Erik Naggum <erik@naggum.no>
Errors-To: listmaster@www0.cern.ch
Date: Thu, 17 Feb 1994 16:30:44 --100
Message-id: <19940217.0690.erik@naggum.no>
Errors-To: listmaster@www0.cern.ch
Reply-To: erik@naggum.no
Originator: www-talk@info.cern.ch
Sender: www-talk@www0.cern.ch
Precedence: bulk
From: Erik Naggum <erik@naggum.no>
To: Multiple recipients of list <www-talk@www0.cern.ch>
Subject: Re: A thought on implementation...
X-Listprocessor-Version: 6.0c -- ListProcessor by Anastasios Kotsikonas
Content-Length: 2788
(I'm still busy, so this is just a quick reply to Dan Connolly's message of
yesterday.)

Briefly put: The problems that people seem to have with SGML appears to
come from the idea that SGML is so much like text that it can be treated as
text _without_ markup.  This is not true.

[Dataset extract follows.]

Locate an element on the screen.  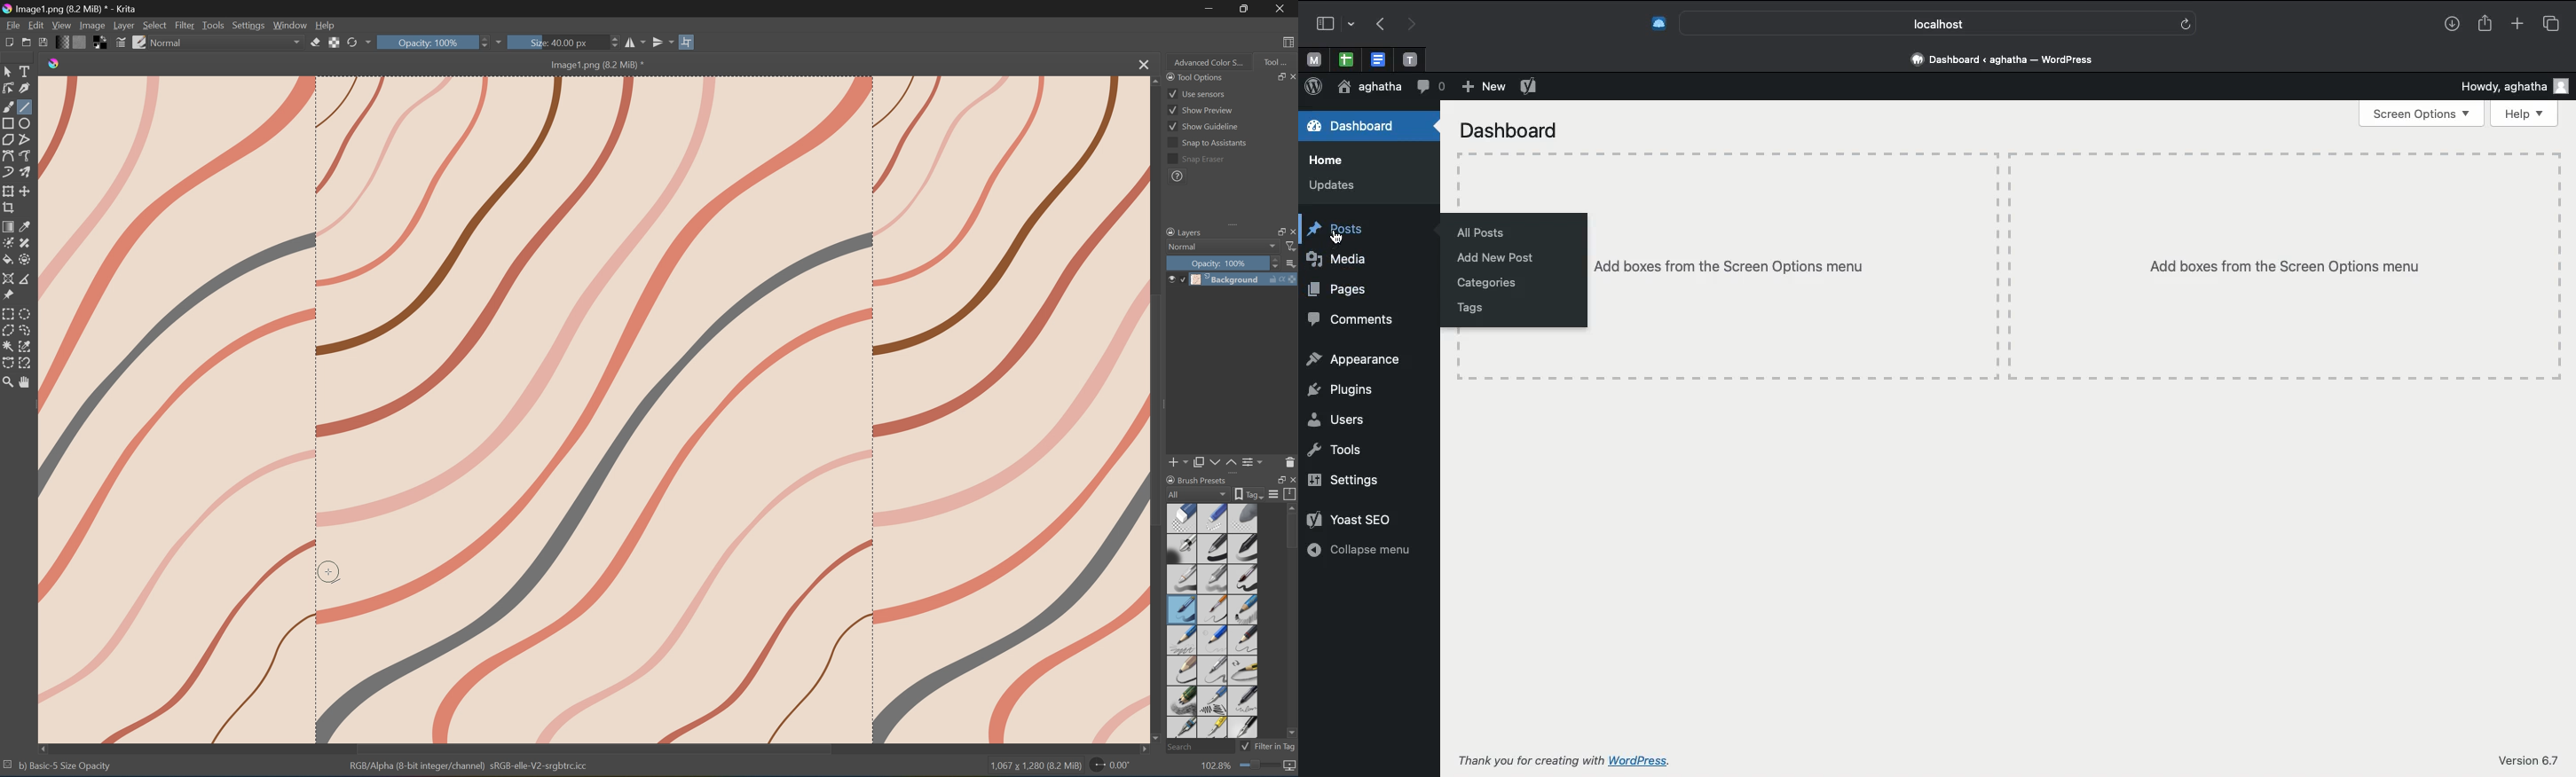
Restore Down is located at coordinates (1275, 231).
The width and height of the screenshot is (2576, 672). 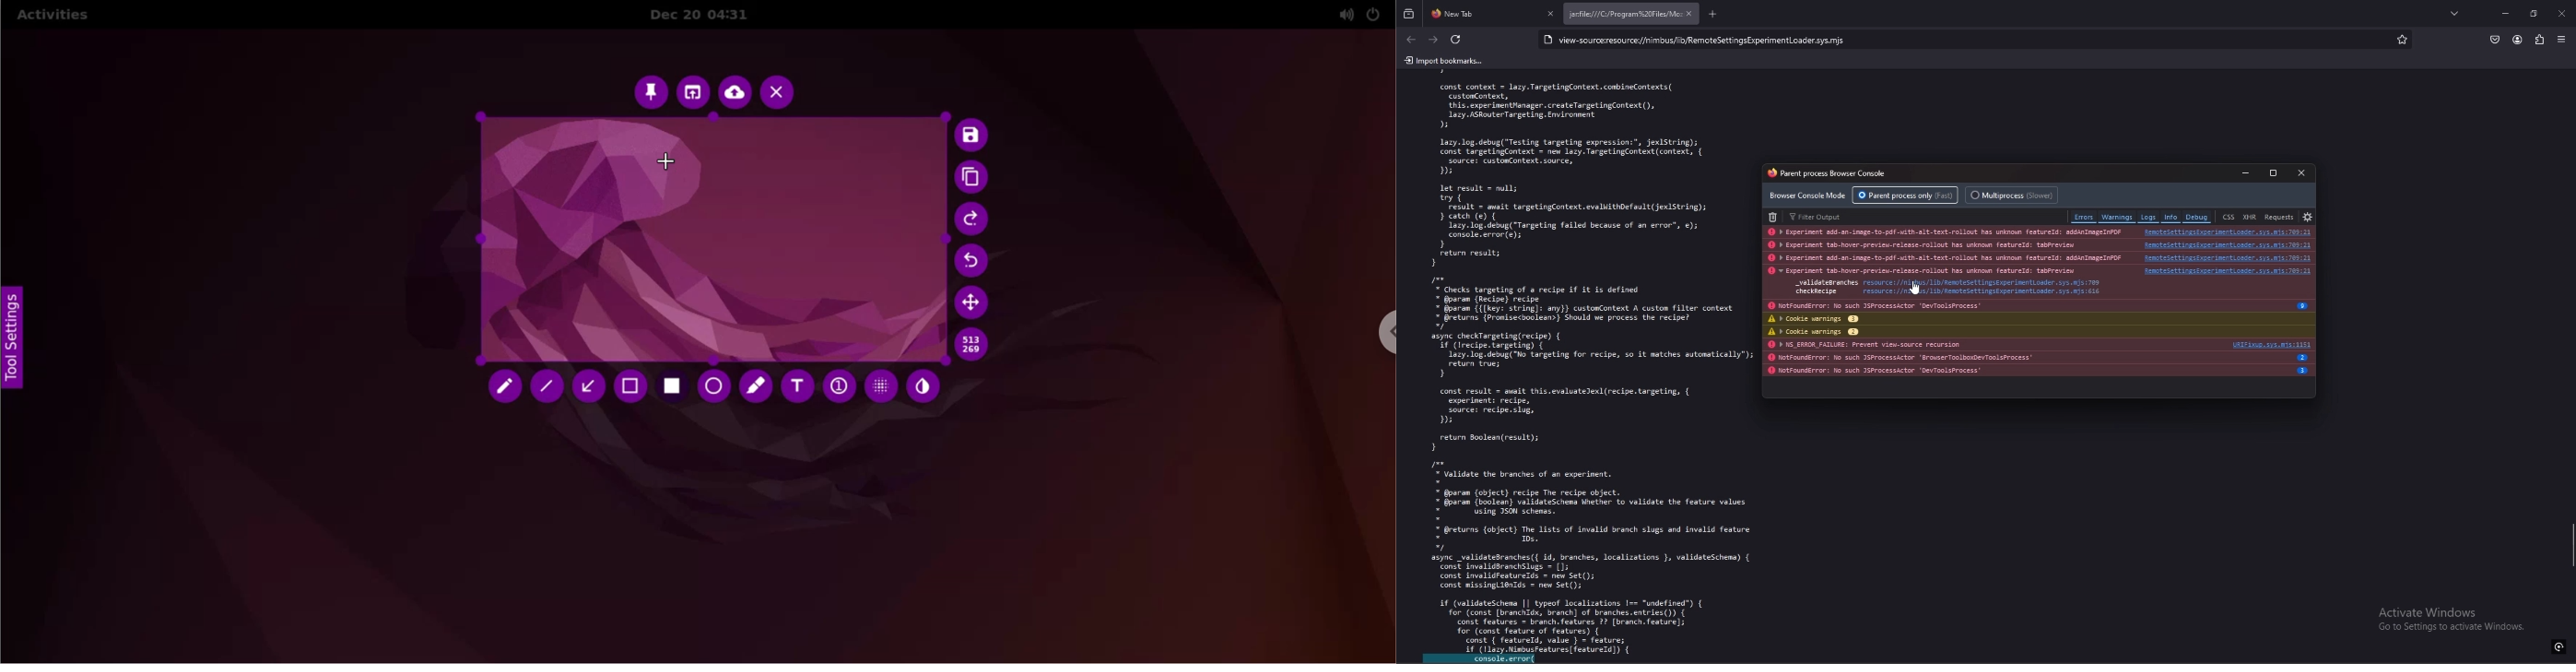 I want to click on minimize, so click(x=2506, y=13).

That one should be able to process an SGML file without doing any SGML
parsing is not a particularly good idea, nor is it desirable.  Rather than
roll your own primitive and dysfunctional SGML processors, why not use an
actual SGML parser?  Some of them are heavy-weights, and some insist on
being run as separate processes, but the project I'm working on has shown
that one can build a small and conforming SGML parser that is also fast.
Commercial implementations are usually built to be separate programs that
run script languages to do conversion to some other language for use by
other applications.  This has made it very hard for people to use "native
SGML" in their applications, for things to which that SGML would otherwise
be eminently suited.  I find HTML to be a very interesting example of such
an application, but I am concerned with the amount of heuristics involved
in the "pseudo-parsing", and particularly concerned that more of the same
heuristics-based approach is suggested for HTML+.

The idea that comments should be disallowed has one major disadvantage: If
I can't use comments or marked sections in my HTML+ files, it means I must
have two copies, one published, the other not.  Such comments and marked
sections are necessary if I want to keep important information about the
document available over its lifetime.  Since we are not talking about
snapshort documents and ephemeral information _all_ the time, lack of this
feature may be an untenable situation in practice.  Marked sections are
sometimes the only means to "comment out" a larger block of text that
already has comments in it, or hyphens that could terminate the comments
prematurely.  One of the beauties of HTML today is precisely that one can
reference the source documents without any of the stupid pre-processing and
multiple sources that is required in other hypertext systems, which remain
closed systems because of these limitations.

A restriction on the legality of SGML constructs also means that we can no
longer use ordinary SGML tools to test for conformance to the HTML+ DTD and
document conventions, but will have to build new tools to validate already
valid SGML documents.  I maintain that this is a very bad idea.  The cost
of the alternative is small in comparison.

Please note that my main mail address is <erik@naggum.no>.

Best regards,
</Erik>
--
Erik Naggum <erik@naggum.no> <SGML@ifi.uio.no>  |  Memento, terrigena.
ISO 8879 SGML, ISO 10744 HyTime, ISO 10646 UCS  |  Memento, vita brevis.